Wu, L.; Choi, Y.-M.; Omrane, M.; Chai, J.; Gao, S.; Thiam, A. R.; Canals, D.; Airola, M. V.

Hereditary spastic paraplegia subtype SPG54 is a genetic neurological disorder caused by mutations in the DDHD2 gene. Excessive lipid droplet accumulation is observed in the brains of SPG54 patients and DDHD2 knockout mice, consistent with DDHD2's reported neutral lipase activity. Here, we find recombinant human DDHD2 preferentially hydrolyzes diacylglycerol (DAG) over phospholipids, with a slight preference for DAG over triacylglycerol (TAG). DDHD2 also exhibits transacylase activity, which enables transfer of acyl chains from triacylglycerols to diacylglycerols and monoacylglycerols to remodel the acyl chains of triglycerides. A predicted hydrophobic amphipathic helix on DDHD2 is essential for lipid droplet binding in vitro and in cells, and its lack reduces the enzymatic activity and triglyceride acyl chain remodeling.

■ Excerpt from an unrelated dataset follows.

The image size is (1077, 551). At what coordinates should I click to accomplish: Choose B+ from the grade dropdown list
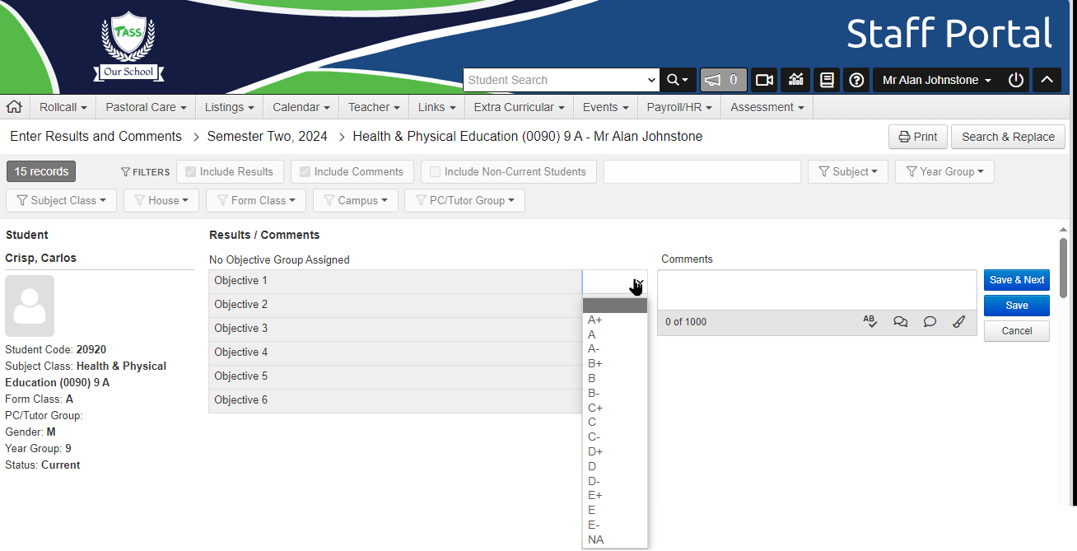point(595,363)
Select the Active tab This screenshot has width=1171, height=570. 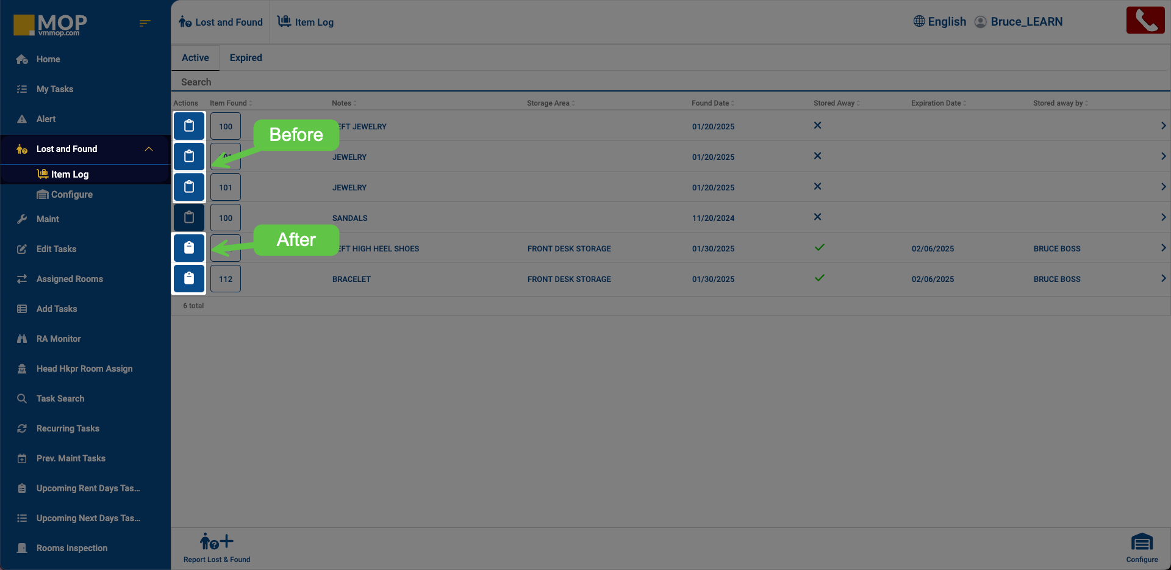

Adipose triglyceride lipase (ATGL), but not hormone sensitive lipase (HSL), also has transacylation activity and can remodel triglyceride acyl chains, but to a lesser extent than DDHD2. Taken together, this provides evidence that DDHD2 is a neutral lipid lipase and transacylase whose broad specificity enables triglyceride acyl-chain remodeling.